Getting what you want…
I’ve concluded that if you want eco-friendly disposal of your body, it’s up to you to know what you want and to seek it out. That means shopping around, something that obviously needs to happen in advance of your need for the service!
From what I see, the better options exist, but they are the least expensive ones—and the funeral home is not inclined to give them any air time when discussing their offerings.
Worse than that, it is known that up-selling occurs as funeral directors do what it takes to increase their commissions. If you think this is just me being cynical, watch this episode of CBC’s Marketplace. You may be surprised at what their undercover investigation reveals in six locations of a major funeral provider.
If the video does not show up, view it here.
Know the options available.
Decide what suits your situation.
Stand your ground.
Let your family know what you decide.
How would one asses whether an energy efficient furnace with good filters would be used?
Good question.

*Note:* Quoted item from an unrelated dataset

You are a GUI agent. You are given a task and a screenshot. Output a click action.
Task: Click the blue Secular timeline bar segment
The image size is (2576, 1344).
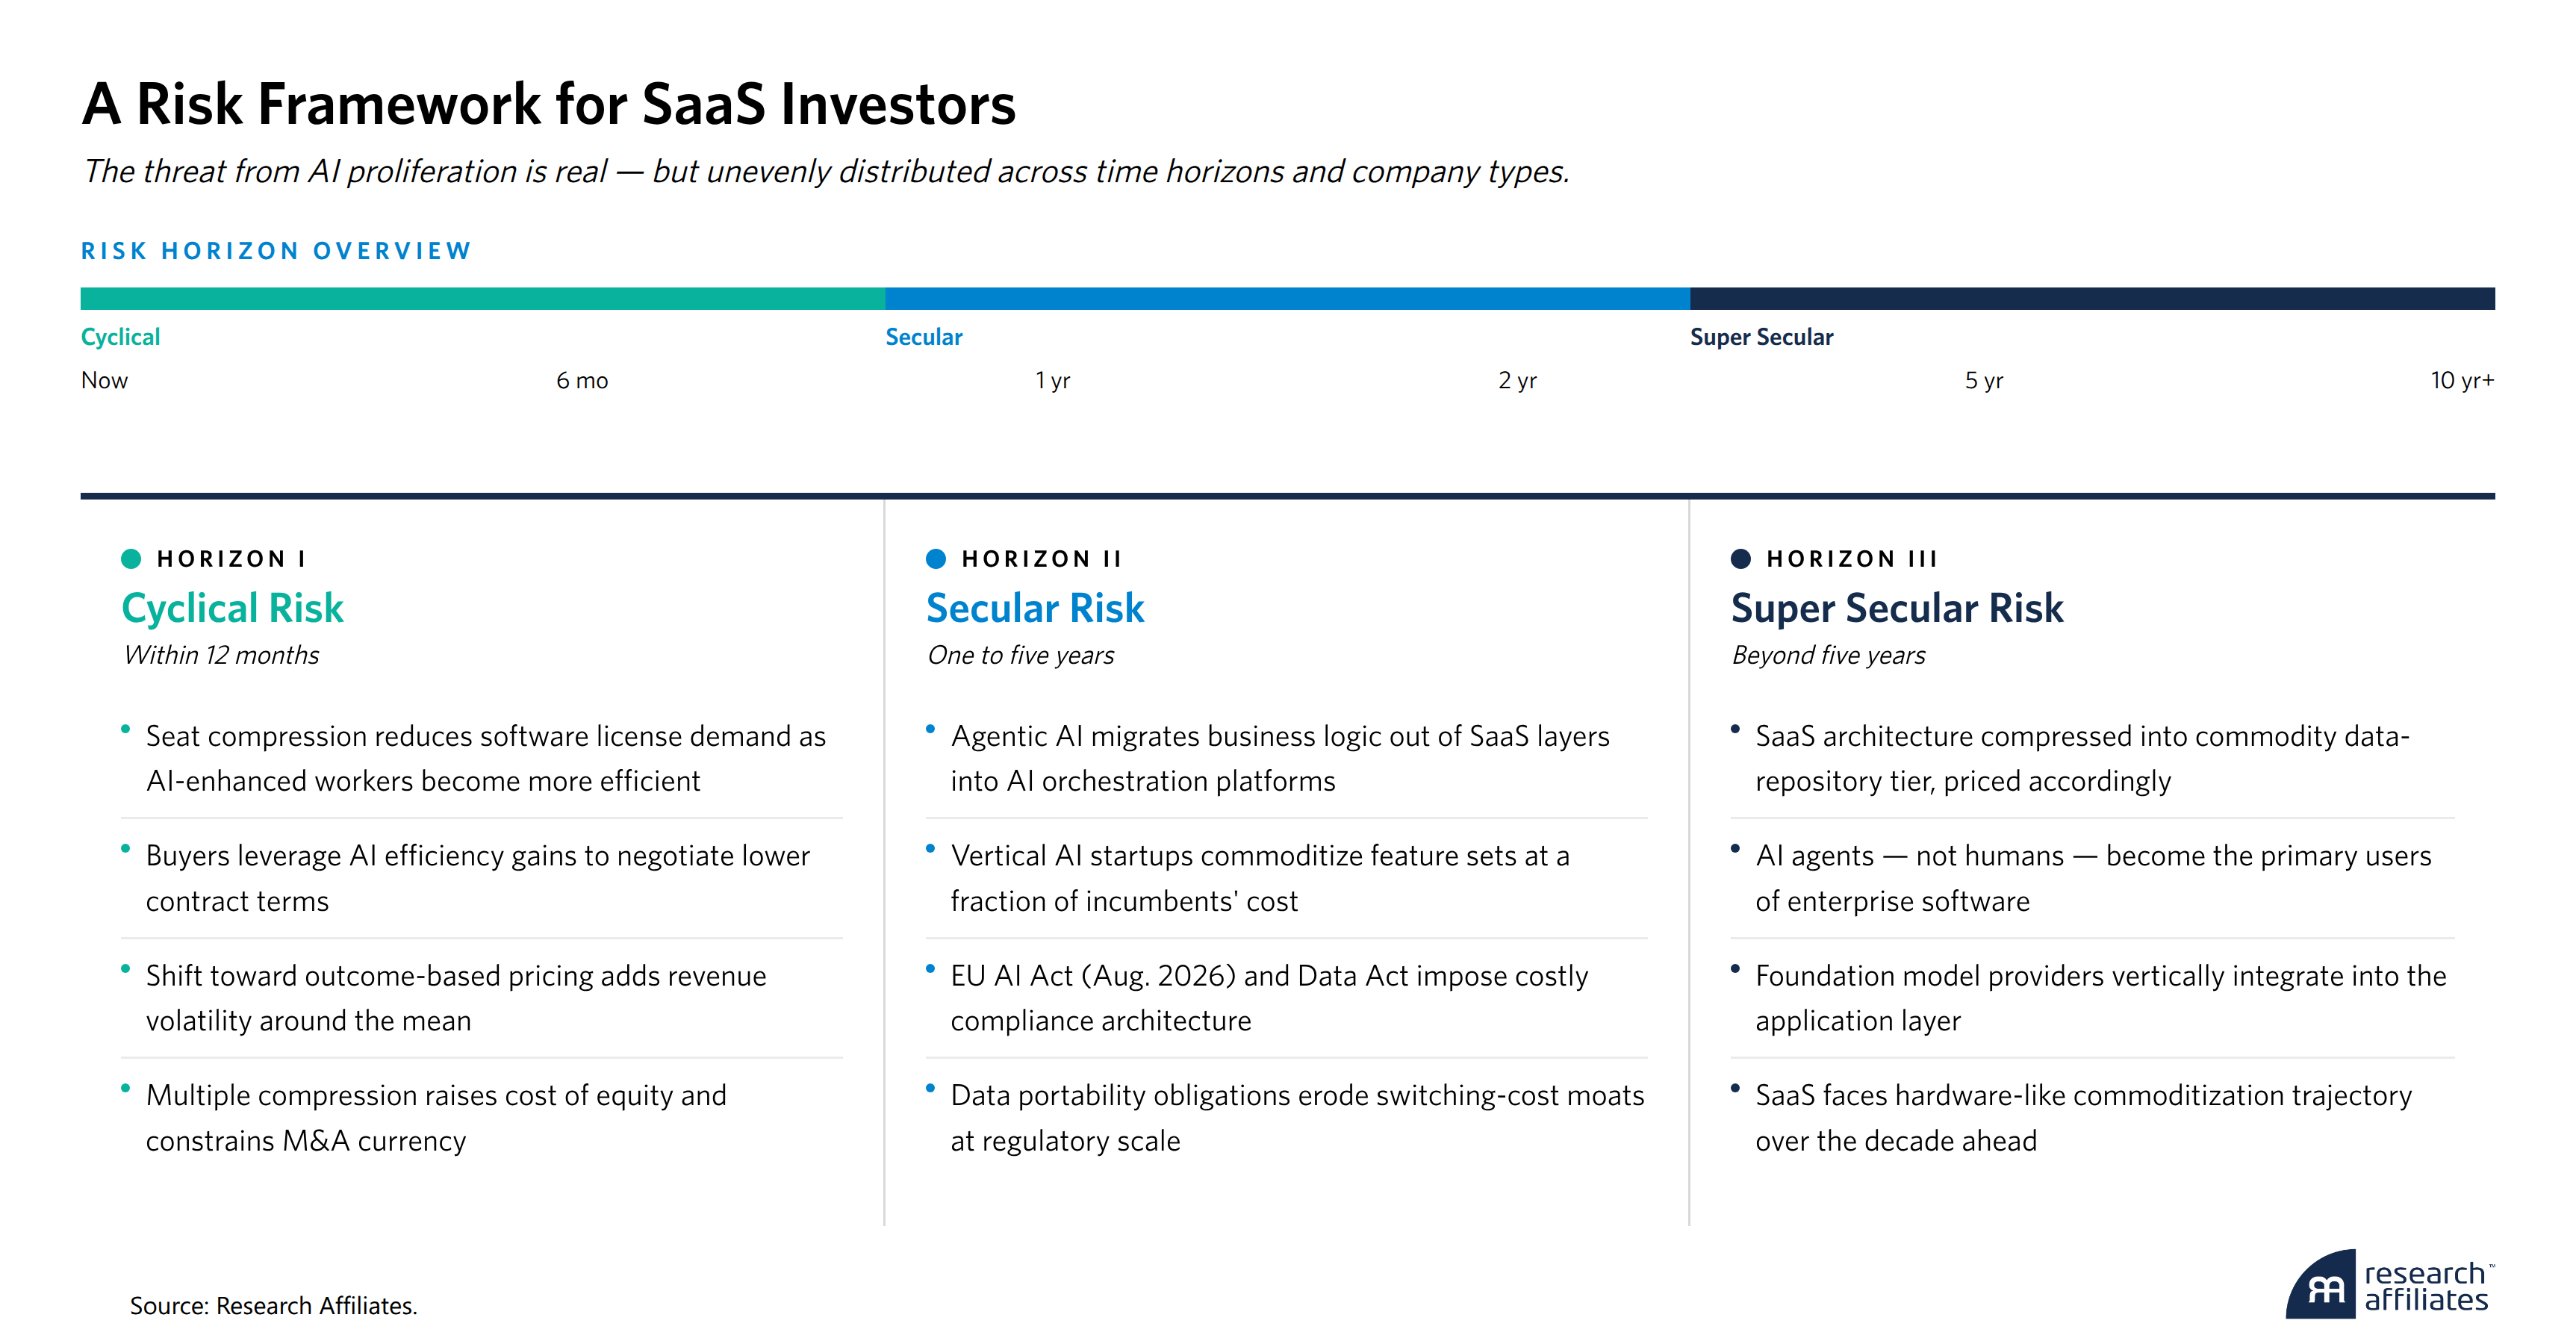coord(1287,299)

I would tell the funeral director I’m wondering if they have energy-efficient equipment with upgraded filters. Then I would assess their reply. Anyone who does will likely be enthusiastic about it and happy to share details. Those who haven’t upgraded their equipment will likely be dismissive or vague in their reply. You can asses the quality of their replies to make a decision. Obviously this would be research you do in advance, not at the time you or a family member are in need of immediate cremation.